■ Passage:
┄┄┄┄┄┄

Isaac Fisher, graduate teaching assistant in Spanish, is in his fourth semester of graduate school and has been teaching Spanish 1 and 2 classes since he arrived at K-State in the fall of 2014. He is a Topeka, Kansas, native, Washburn University alum with a bachelor’s degree in Spanish and deportee.
Fisher said after finishing his undergraduate studies at Washburn, he moved to Mexico to pursue his master’s degree.
“I’d been there for seven months, then the secretary of Public Education came and said ‘Hey sorry, your bachelor’s isn’t valid, so you can’t get your master’s. You have nine days to leave the country,’” Fisher said. “And I got deported from Mexico.”
Fisher said he wishes there was more to the story, but that was all there was to it.
Tanner Lewis, senior in social sciences, friend and former student of Fisher’s, said he often jokes with Fisher about his deportation.
“He’s probably one of the few white people to ever get deported from Mexico,” Lewis said. “We always give him a hard time for that.”
Lewis took a Spanish 2 class that Fisher instructed during spring 2015. Lewis said he enjoyed Fisher’s teaching method, and it even helped him enjoy learning Spanish.
“He was great,” Lewis said. “Despite the fact that I was terrible at Spanish, he made it more interesting.”
Lewis said he was only required to take Spanish 1 and 2, but Fisher’s class motivated him to try out Spanish 3.
“He made the atmosphere more conducive to learning,” Lewis said. “It didn’t feel quite so difficult.”
Fisher said he likes teaching, and his daily goal is to make lessons easier for his students.
“Even if it’s a more advanced concept,” Fisher said. “My goal is, ‘How can I teach this in a way that makes it easier for them to understand?’”
Fisher said accomplishing that goal is satisfying.
“You have those moments where you’re like, ‘I nailed it today,’” Fisher said.
He said it is not required for GTAs in his program to teach, but there is a financial benefit that makes it worthwhile.
“The motivation of being a GTA is, depending on the program, most of them pay for your tuition and they pay you for teaching,” Fisher said. “It’s like a job that goes along with your master’s.”
Fisher said for most of the GTAs in his program, teaching is the end goal anyway. He said the experience is like teaching practice before getting to advanced courses.
Fisher said GTAs teach most of the courses from Spanish 1-4. Fisher is currently instructing a Spanish 2 class and taking two other graduate courses: advanced Spanish grammar and advanced peninsular literature. He said this semester is much easier for him than past semesters because he would normally be taking or teaching an additional class.
He is pursuing his master’s degree in second language acquisition in Spanish, which is the study of how the brain acquires another language.
Fisher is also doing his graduate research in sociophonetic variation, focusing on sexuality. Fisher said he is researching when people sound “gay” in their first or second languages and what about their speech makes another person make that assumption.
Fisher said he analyzes different variables that people listen to in speech. He said he spent a month in Mexico last summer conducting interviews and analyzing them.
“I really like linguistics,” he said. “It’s a mixture of the humanities and sciences.”
Fisher said he must present his conclusion on April 1, and will be taking composition exams the following week. Fisher said he will be given three questions and three hours to answer them. A week later, he will have to present them to the Spanish committee, where he must defend his answers.

┄┄┄┄┄┄

■ Problems:
1/ Condense the paragraph of the profile that begins "Fisher said GTAs teach most of the courses" into a shorter version that keeps its main facts.
2/ Reproduce, word for word, the stretch of the profile from "Fisher is also" through "make that assumption.".

┄┄┄┄┄┄

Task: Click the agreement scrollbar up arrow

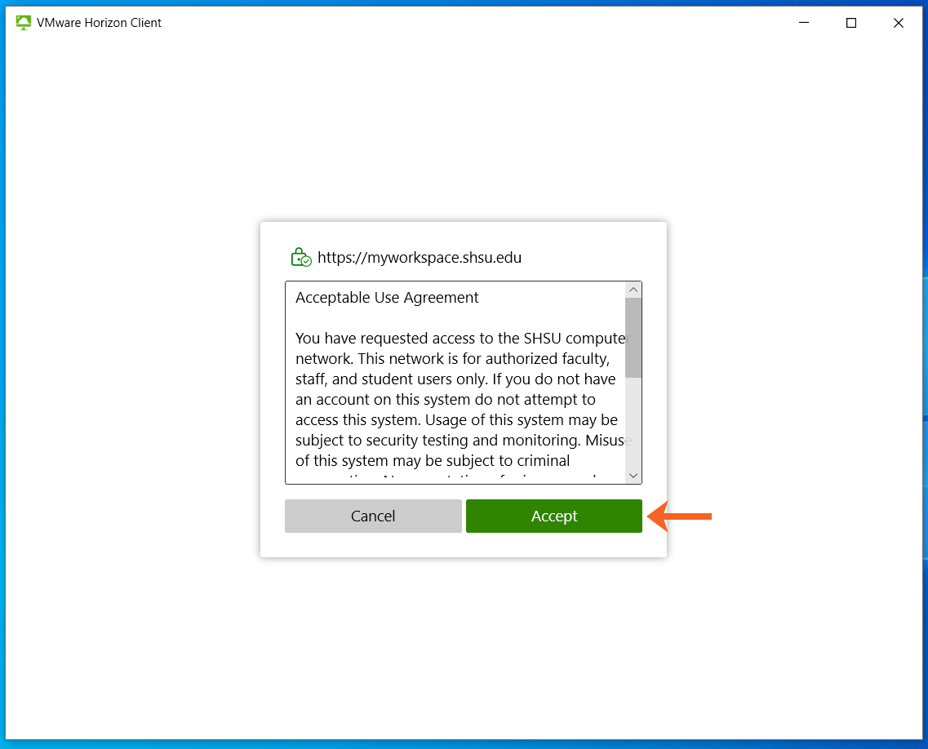Action: pyautogui.click(x=633, y=290)
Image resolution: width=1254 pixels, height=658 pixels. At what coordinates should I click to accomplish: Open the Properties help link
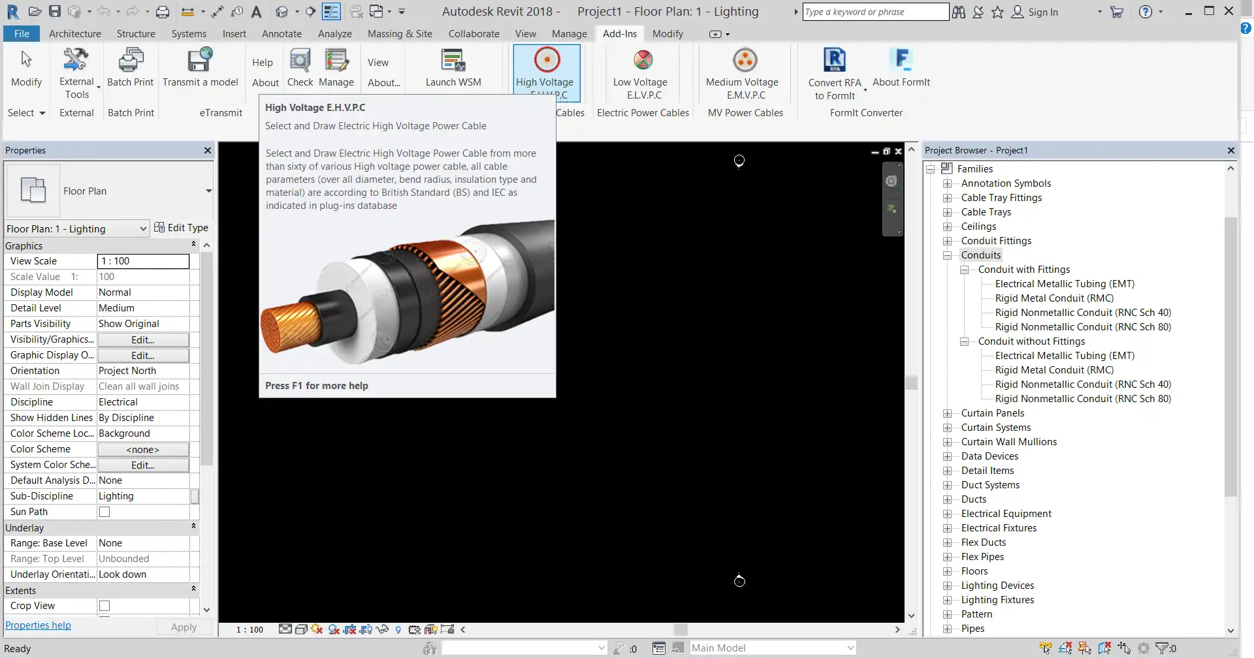tap(38, 625)
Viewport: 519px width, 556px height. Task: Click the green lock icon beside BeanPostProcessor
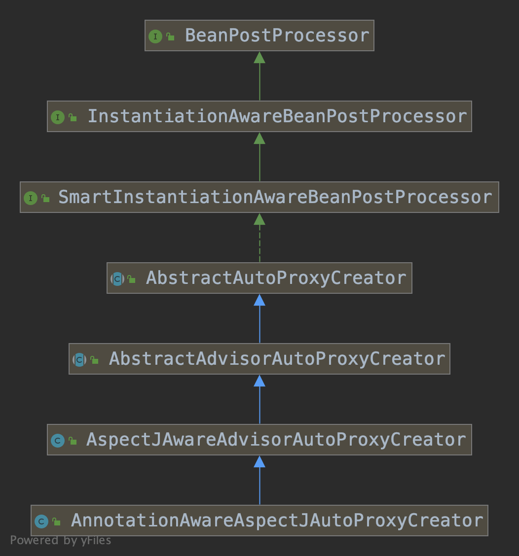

┄┄┄┄┄┄

■ Solution set:
1/ GTAs teach most Spanish 1–4 courses. Fisher currently teaches a Spanish 2 class and takes two graduate courses, advanced Spanish grammar and advanced peninsular literature. He finds this semester much easier than earlier ones, when he would normally be taking or teaching an additional class.

2/
Fisher is also doing his graduate research in sociophonetic variation, focusing on sexuality. Fisher said he is researching when people sound “gay” in their first or second languages and what about their speech makes another person make that assumption.